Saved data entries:
---*---
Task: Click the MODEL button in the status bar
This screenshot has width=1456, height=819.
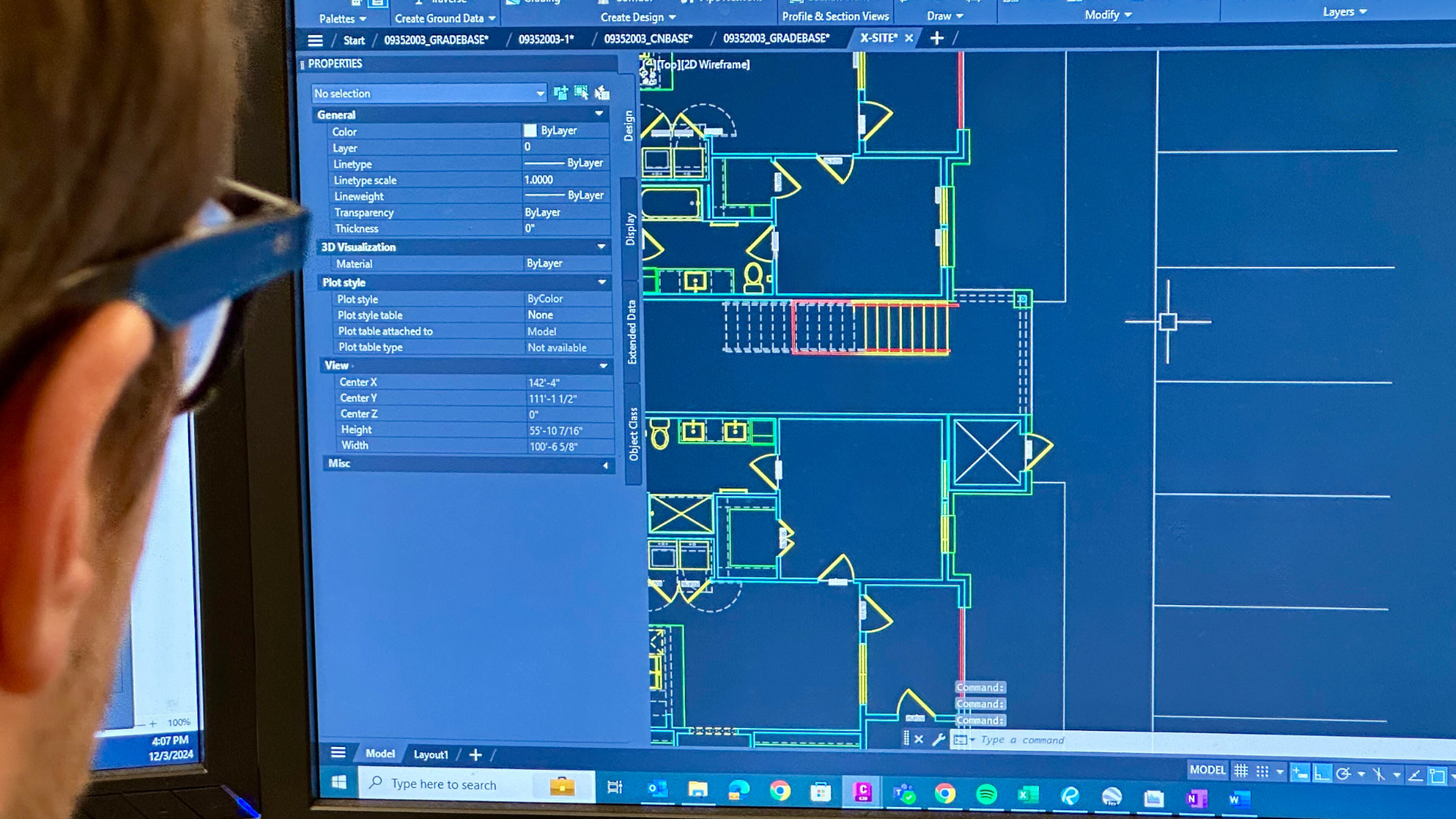Action: (x=1208, y=770)
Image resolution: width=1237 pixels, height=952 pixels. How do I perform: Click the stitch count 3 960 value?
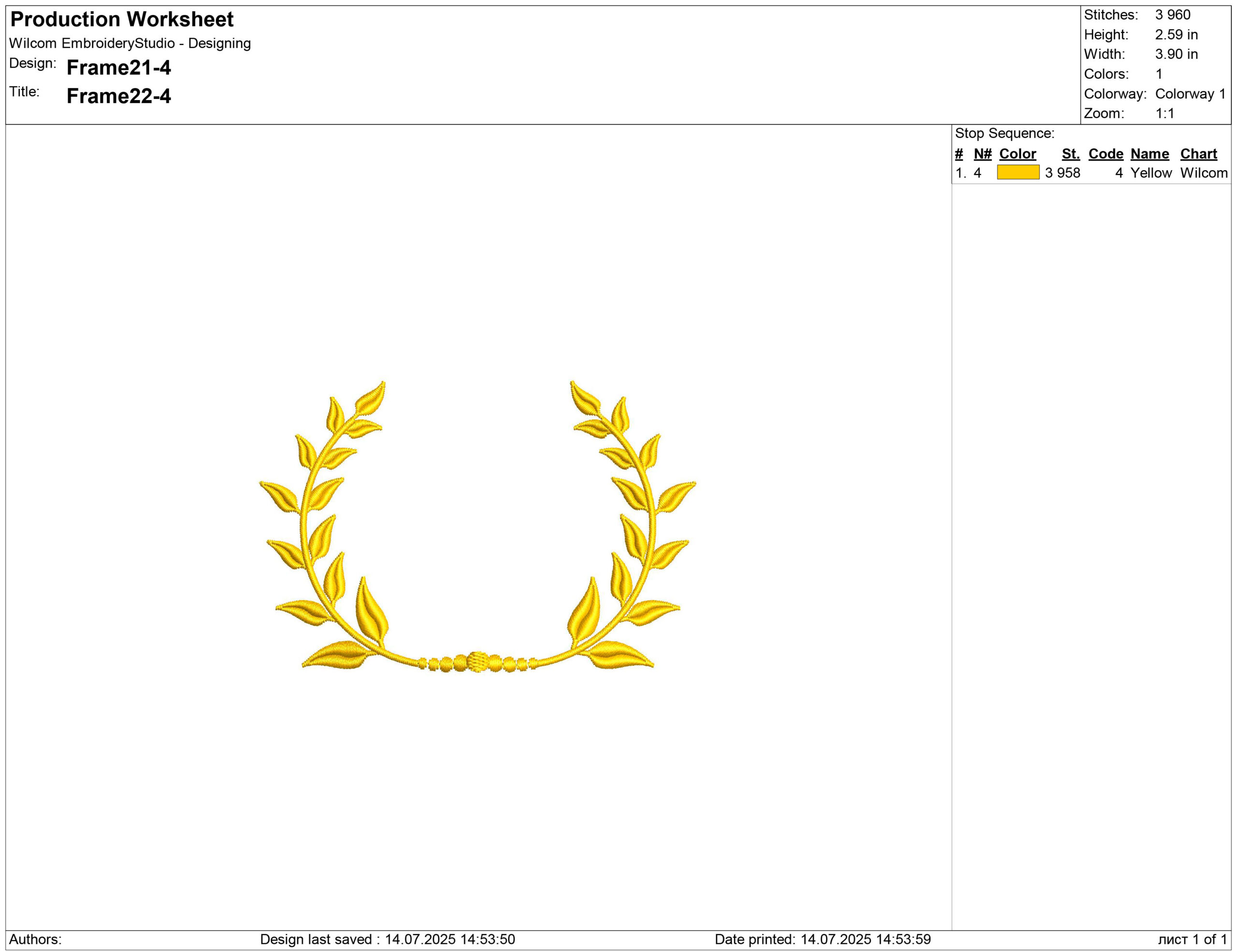coord(1172,15)
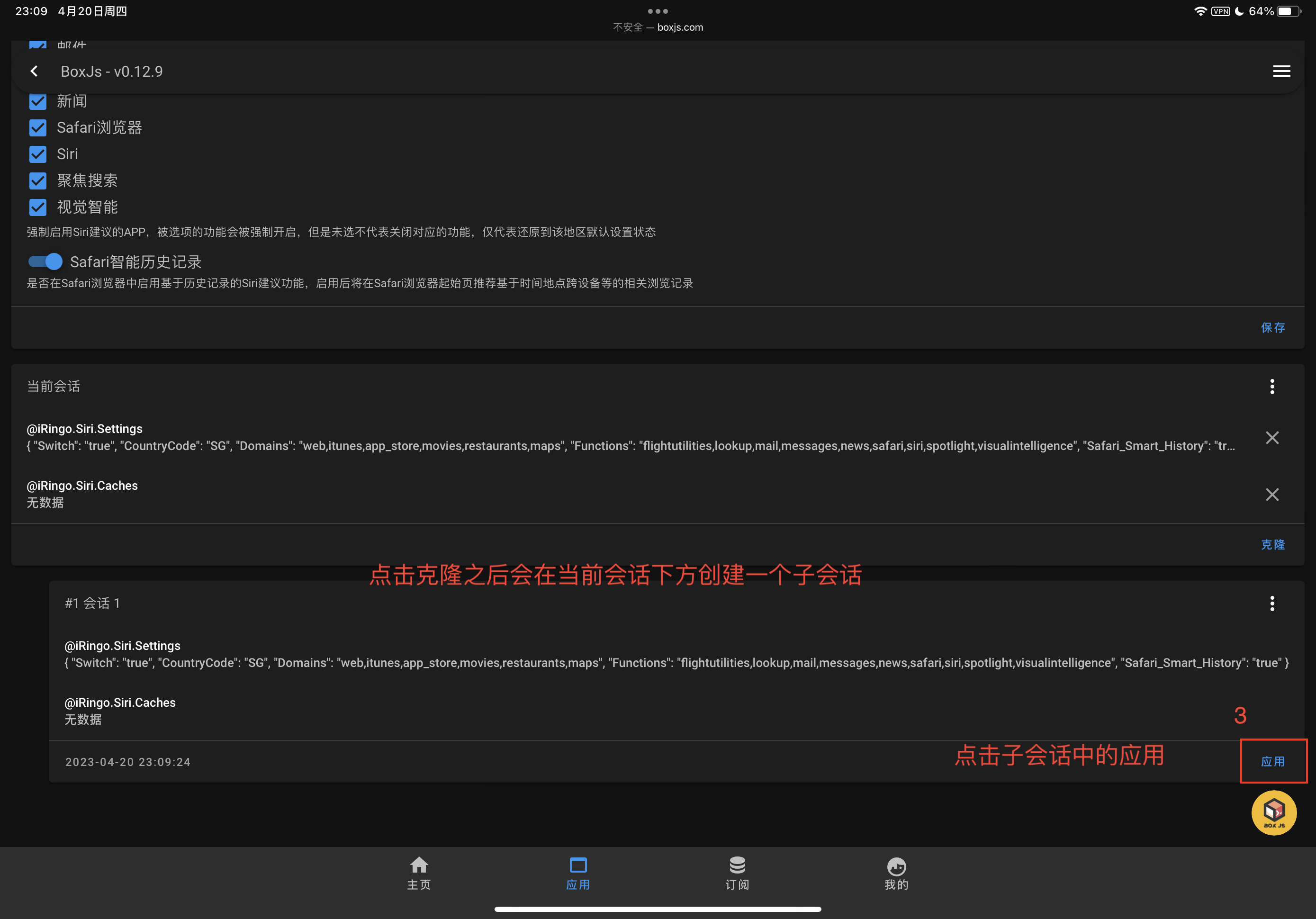Open the #1 会话 1 three-dot menu
1316x919 pixels.
coord(1272,603)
---*---
* [Your task]
Each entry above should be printed exactly, and any picture in it left out.

* [Answer area]
Task: Click the MODEL button in the status bar
This screenshot has width=1456, height=819.
Action: (x=1208, y=770)
Image resolution: width=1237 pixels, height=952 pixels. How do I perform: Click the stitch count 3 960 value?
coord(1172,15)
Open the #1 会话 1 three-dot menu
1316x919 pixels.
coord(1272,603)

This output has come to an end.